Records from a data source:

★ ★ ★ ★ ★ ★ ★

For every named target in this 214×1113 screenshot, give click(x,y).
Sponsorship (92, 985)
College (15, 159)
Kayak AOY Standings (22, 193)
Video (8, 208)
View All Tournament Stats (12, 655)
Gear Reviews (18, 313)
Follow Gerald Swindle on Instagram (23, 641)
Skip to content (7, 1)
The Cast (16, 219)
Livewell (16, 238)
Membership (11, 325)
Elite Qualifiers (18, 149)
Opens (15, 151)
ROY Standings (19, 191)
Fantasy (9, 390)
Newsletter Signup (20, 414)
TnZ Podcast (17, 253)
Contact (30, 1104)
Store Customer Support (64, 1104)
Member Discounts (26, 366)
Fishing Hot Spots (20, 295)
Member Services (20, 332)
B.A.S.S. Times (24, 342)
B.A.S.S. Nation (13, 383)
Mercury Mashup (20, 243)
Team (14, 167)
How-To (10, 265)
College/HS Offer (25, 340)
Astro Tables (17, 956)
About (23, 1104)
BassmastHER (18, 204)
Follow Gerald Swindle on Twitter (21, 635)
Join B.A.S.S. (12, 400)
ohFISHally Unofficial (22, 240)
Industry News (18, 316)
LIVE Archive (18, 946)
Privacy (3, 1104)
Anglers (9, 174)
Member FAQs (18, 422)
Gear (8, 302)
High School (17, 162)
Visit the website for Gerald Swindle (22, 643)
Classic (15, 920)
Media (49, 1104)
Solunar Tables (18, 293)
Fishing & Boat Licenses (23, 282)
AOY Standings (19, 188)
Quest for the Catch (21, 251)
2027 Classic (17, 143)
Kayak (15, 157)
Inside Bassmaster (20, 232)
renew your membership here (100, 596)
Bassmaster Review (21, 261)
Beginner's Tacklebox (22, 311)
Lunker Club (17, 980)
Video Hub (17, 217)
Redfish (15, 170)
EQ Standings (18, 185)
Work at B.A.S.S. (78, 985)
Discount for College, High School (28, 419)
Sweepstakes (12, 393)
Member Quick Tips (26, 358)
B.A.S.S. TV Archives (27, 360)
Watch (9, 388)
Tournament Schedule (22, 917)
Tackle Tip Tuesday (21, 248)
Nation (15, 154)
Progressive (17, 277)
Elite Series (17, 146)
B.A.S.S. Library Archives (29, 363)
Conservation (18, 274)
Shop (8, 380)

★ ★ ★ ★ ★ ★ ★

■ WRITTEN EXERCISE
Copy every line of the items above without changing anything.

■ TASK RESPONSE
For every named target in this 214×1113 screenshot, give click(x,y).
Sponsorship (92, 985)
College (15, 159)
Kayak AOY Standings (22, 193)
Video (8, 208)
View All Tournament Stats (12, 655)
Gear Reviews (18, 313)
Follow Gerald Swindle on Instagram (23, 641)
Skip to content (7, 1)
The Cast (16, 219)
Livewell (16, 238)
Membership (11, 325)
Elite Qualifiers (18, 149)
Opens (15, 151)
ROY Standings (19, 191)
Fantasy (9, 390)
Newsletter Signup (20, 414)
TnZ Podcast (17, 253)
Contact (30, 1104)
Store Customer Support (64, 1104)
Member Discounts (26, 366)
Fishing Hot Spots (20, 295)
Member Services (20, 332)
B.A.S.S. Times (24, 342)
B.A.S.S. Nation (13, 383)
Mercury Mashup (20, 243)
Team (14, 167)
How-To (10, 265)
College/HS Offer (25, 340)
Astro Tables (17, 956)
About (23, 1104)
BassmastHER (18, 204)
Follow Gerald Swindle on Twitter (21, 635)
Join B.A.S.S. (12, 400)
ohFISHally Unofficial (22, 240)
Industry News (18, 316)
LIVE Archive (18, 946)
Privacy (3, 1104)
Anglers (9, 174)
Member FAQs (18, 422)
Gear (8, 302)
High School (17, 162)
Visit the website for Gerald Swindle (22, 643)
Classic (15, 920)
Media (49, 1104)
Solunar Tables (18, 293)
Fishing & Boat Licenses (23, 282)
AOY Standings (19, 188)
Quest for the Catch (21, 251)
2027 Classic (17, 143)
Kayak (15, 157)
Inside Bassmaster (20, 232)
renew your membership here (100, 596)
Bassmaster Review (21, 261)
Beginner's Tacklebox (22, 311)
Lunker Club (17, 980)
Video Hub (17, 217)
Redfish (15, 170)
EQ Standings (18, 185)
Work at B.A.S.S. (78, 985)
Discount for College, High School (28, 419)
Sweepstakes (12, 393)
Member Quick Tips (26, 358)
B.A.S.S. TV Archives (27, 360)
Watch (9, 388)
Tournament Schedule (22, 917)
Tackle Tip Tuesday (21, 248)
Nation (15, 154)
Progressive (17, 277)
Elite Series (17, 146)
B.A.S.S. Library Archives (29, 363)
Conservation (18, 274)
Shop (8, 380)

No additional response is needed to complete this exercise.